(begin)
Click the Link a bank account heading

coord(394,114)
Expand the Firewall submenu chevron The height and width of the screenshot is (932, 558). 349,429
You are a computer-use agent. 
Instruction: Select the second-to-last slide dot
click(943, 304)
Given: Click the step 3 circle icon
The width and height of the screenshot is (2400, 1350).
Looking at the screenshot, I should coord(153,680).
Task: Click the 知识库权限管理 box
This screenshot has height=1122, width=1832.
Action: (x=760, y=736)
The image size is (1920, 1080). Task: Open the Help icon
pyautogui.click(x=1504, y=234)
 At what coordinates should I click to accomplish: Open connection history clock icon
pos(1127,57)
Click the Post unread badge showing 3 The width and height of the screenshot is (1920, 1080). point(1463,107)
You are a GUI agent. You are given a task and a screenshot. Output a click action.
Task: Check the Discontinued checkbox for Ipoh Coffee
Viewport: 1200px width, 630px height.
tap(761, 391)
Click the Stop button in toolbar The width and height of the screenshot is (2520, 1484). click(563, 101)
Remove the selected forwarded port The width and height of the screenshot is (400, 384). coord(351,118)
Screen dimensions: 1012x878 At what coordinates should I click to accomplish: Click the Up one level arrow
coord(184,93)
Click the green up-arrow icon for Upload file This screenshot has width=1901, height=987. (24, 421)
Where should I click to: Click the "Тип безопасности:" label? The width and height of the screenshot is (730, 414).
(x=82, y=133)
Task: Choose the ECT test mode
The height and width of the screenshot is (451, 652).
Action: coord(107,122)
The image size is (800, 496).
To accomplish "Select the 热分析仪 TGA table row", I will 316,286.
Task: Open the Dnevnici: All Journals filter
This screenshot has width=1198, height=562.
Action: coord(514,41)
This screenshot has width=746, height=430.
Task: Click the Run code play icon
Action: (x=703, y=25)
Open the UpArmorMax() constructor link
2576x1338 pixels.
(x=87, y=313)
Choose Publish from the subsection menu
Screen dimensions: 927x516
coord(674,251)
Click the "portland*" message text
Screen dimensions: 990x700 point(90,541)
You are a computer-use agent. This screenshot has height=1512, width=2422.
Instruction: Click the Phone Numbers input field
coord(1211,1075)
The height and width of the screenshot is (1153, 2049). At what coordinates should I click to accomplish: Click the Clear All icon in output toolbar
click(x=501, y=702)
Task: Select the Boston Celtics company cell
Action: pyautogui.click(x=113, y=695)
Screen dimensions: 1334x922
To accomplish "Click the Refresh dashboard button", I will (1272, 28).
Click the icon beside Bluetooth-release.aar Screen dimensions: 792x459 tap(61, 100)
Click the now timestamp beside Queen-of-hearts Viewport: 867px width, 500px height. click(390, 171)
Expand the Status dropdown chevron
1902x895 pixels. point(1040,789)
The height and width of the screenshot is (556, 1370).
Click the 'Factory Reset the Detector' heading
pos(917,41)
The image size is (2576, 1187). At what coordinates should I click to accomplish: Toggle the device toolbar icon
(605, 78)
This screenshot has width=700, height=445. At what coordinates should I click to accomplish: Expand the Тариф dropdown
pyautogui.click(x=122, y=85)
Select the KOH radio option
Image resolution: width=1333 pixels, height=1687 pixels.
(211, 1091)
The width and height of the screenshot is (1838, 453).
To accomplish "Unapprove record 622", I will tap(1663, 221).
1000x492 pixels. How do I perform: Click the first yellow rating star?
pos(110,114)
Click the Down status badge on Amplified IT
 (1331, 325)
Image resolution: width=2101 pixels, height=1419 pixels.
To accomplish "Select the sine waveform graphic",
(end)
(GIVEN REQUEST):
Could you extract every line of the data above and repeat each one verbatim?

(ANSWER FOR THE TASK):
Click the Link a bank account heading

coord(394,114)
Expand the Firewall submenu chevron The height and width of the screenshot is (932, 558). 349,429
You are a computer-use agent. 
Instruction: Select the second-to-last slide dot
click(943, 304)
Given: Click the step 3 circle icon
The width and height of the screenshot is (2400, 1350).
Looking at the screenshot, I should coord(153,680).
Task: Click the 知识库权限管理 box
This screenshot has height=1122, width=1832.
Action: (x=760, y=736)
The image size is (1920, 1080). Task: Open the Help icon
pyautogui.click(x=1504, y=234)
 At what coordinates should I click to accomplish: Open connection history clock icon
pos(1127,57)
Click the Post unread badge showing 3 The width and height of the screenshot is (1920, 1080). point(1463,107)
You are a GUI agent. You are given a task and a screenshot. Output a click action.
Task: Check the Discontinued checkbox for Ipoh Coffee
Viewport: 1200px width, 630px height.
tap(761, 391)
Click the Stop button in toolbar The width and height of the screenshot is (2520, 1484). click(563, 101)
Remove the selected forwarded port The width and height of the screenshot is (400, 384). coord(351,118)
Screen dimensions: 1012x878 At what coordinates should I click to accomplish: Click the Up one level arrow
coord(184,93)
Click the green up-arrow icon for Upload file This screenshot has width=1901, height=987. (24, 421)
Where should I click to: Click the "Тип безопасности:" label? The width and height of the screenshot is (730, 414).
(x=82, y=133)
Task: Choose the ECT test mode
The height and width of the screenshot is (451, 652).
Action: coord(107,122)
The image size is (800, 496).
To accomplish "Select the 热分析仪 TGA table row", I will 316,286.
Task: Open the Dnevnici: All Journals filter
This screenshot has width=1198, height=562.
Action: coord(514,41)
This screenshot has width=746, height=430.
Task: Click the Run code play icon
Action: (x=703, y=25)
Open the UpArmorMax() constructor link
2576x1338 pixels.
(x=87, y=313)
Choose Publish from the subsection menu
Screen dimensions: 927x516
coord(674,251)
Click the "portland*" message text
Screen dimensions: 990x700 point(90,541)
You are a computer-use agent. This screenshot has height=1512, width=2422.
Instruction: Click the Phone Numbers input field
coord(1211,1075)
The height and width of the screenshot is (1153, 2049). At what coordinates should I click to accomplish: Click the Clear All icon in output toolbar
click(x=501, y=702)
Task: Select the Boston Celtics company cell
Action: pyautogui.click(x=113, y=695)
Screen dimensions: 1334x922
To accomplish "Click the Refresh dashboard button", I will (1272, 28).
Click the icon beside Bluetooth-release.aar Screen dimensions: 792x459 tap(61, 100)
Click the now timestamp beside Queen-of-hearts Viewport: 867px width, 500px height. click(390, 171)
Expand the Status dropdown chevron
1902x895 pixels. point(1040,789)
The height and width of the screenshot is (556, 1370).
Click the 'Factory Reset the Detector' heading
pos(917,41)
The image size is (2576, 1187). At what coordinates should I click to accomplish: Toggle the device toolbar icon
(605, 78)
This screenshot has width=700, height=445. At what coordinates should I click to accomplish: Expand the Тариф dropdown
pyautogui.click(x=122, y=85)
Select the KOH radio option
Image resolution: width=1333 pixels, height=1687 pixels.
(211, 1091)
The width and height of the screenshot is (1838, 453).
To accomplish "Unapprove record 622", I will tap(1663, 221).
1000x492 pixels. How do I perform: Click the first yellow rating star?
pos(110,114)
Click the Down status badge on Amplified IT
 (1331, 325)
Image resolution: width=2101 pixels, height=1419 pixels.
To accomplish "Select the sine waveform graphic",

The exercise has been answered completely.